The Federal Trade Commission within the US has put out advisory notes aimed toward corporations stretching the definition of AI.

“Does the product actually use AI at all? If you think you can get away with baseless claims that your product is AI-enabled, think again,” a observe from the FTC printed in February final yr says.

Yet in that very same observe, the FTC accepts that AI is “an ambiguous term with many possible definitions”.

That’s clearly an issue for shoppers – but it surely’s additionally an issue for journalists. For years now I’ve coated corporations that declare to be utilizing AI of their merchandise. Often they supply no proof to again this assertion up – typically saying the know-how is proprietary.

It’s very laborious then to know what the engine seems like when you’ll be able to’t look underneath the bonnet.

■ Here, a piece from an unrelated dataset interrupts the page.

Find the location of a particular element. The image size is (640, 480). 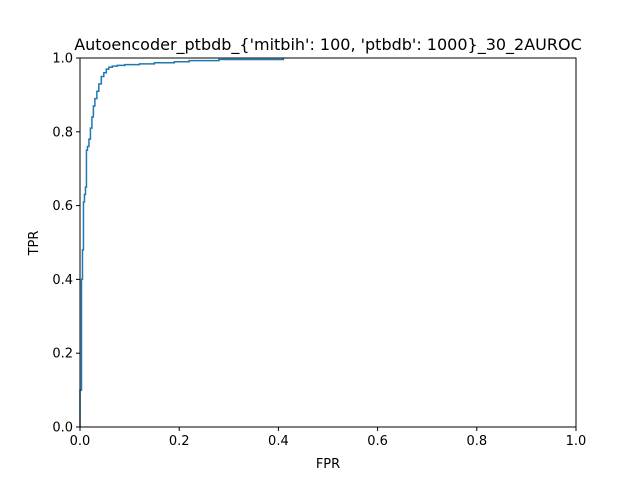

x-tick-label: 0.2 is located at coordinates (180, 442).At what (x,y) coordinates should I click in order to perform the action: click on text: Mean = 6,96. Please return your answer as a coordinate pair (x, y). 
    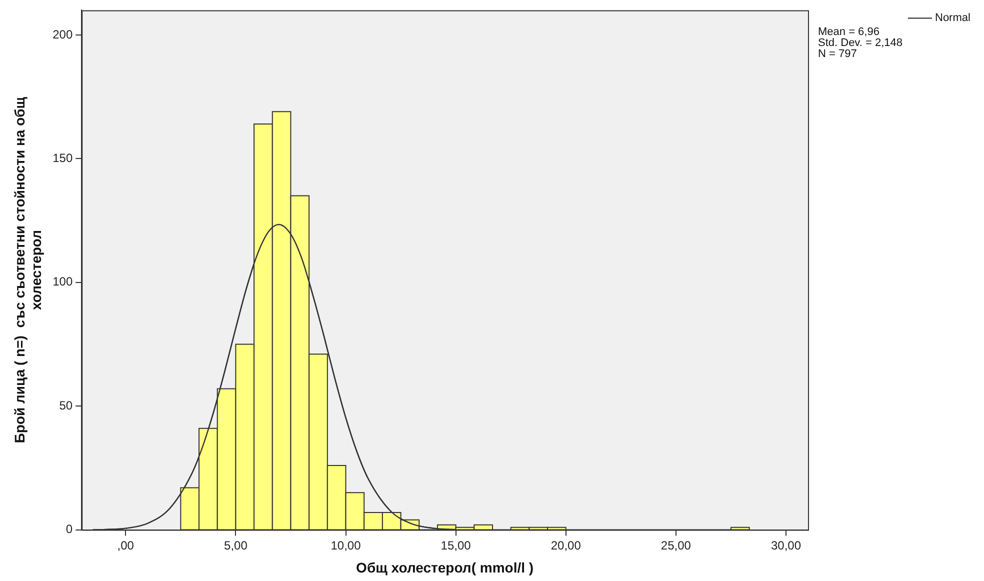
    Looking at the image, I should click on (849, 32).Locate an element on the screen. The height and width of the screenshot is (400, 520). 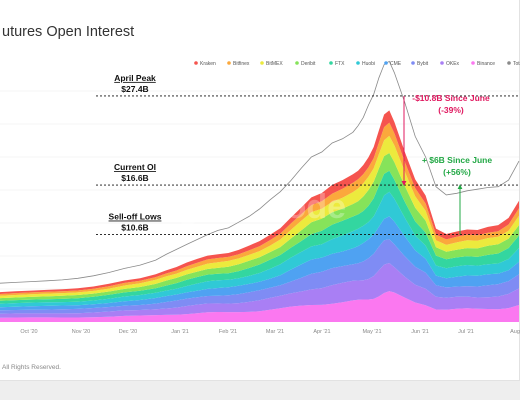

Some corporations are already conscious that the usage of the time period AI has turn into counter-productive. One product that has had rave evaluations this yr at CES is named R1, made by Rabbit. The telephone like gadget makes use of a type of generative AI – and permits customers to bypass apps, and easily ask for issues to be executed. Like reserving a flight or taxi.

R1 by Rabbit

Rabbit

But in Rabbit’s pitch, AI is barely talked about. Instead the corporate talks about basis fashions, and even a brand new time period: Large Action Models.

Back at Samsung, I come throughout a product that clearly does use generative AI: A fridge that analyses the meals in it and might recommend recipes. At final one thing that seems to be fairly clearly AI.

But then I’m hit with one other query. Do I want my fridge to present me recipes? I’ve by no means felt pissed off concerning the lack of culinary recommendation given to me by my fridge.

So for now, I’m going to stay to my non-AI succesful pillow, my non-AI succesful washer and my non-AI vacuum cleaner. And, I believe, the probabilities are you’ll too.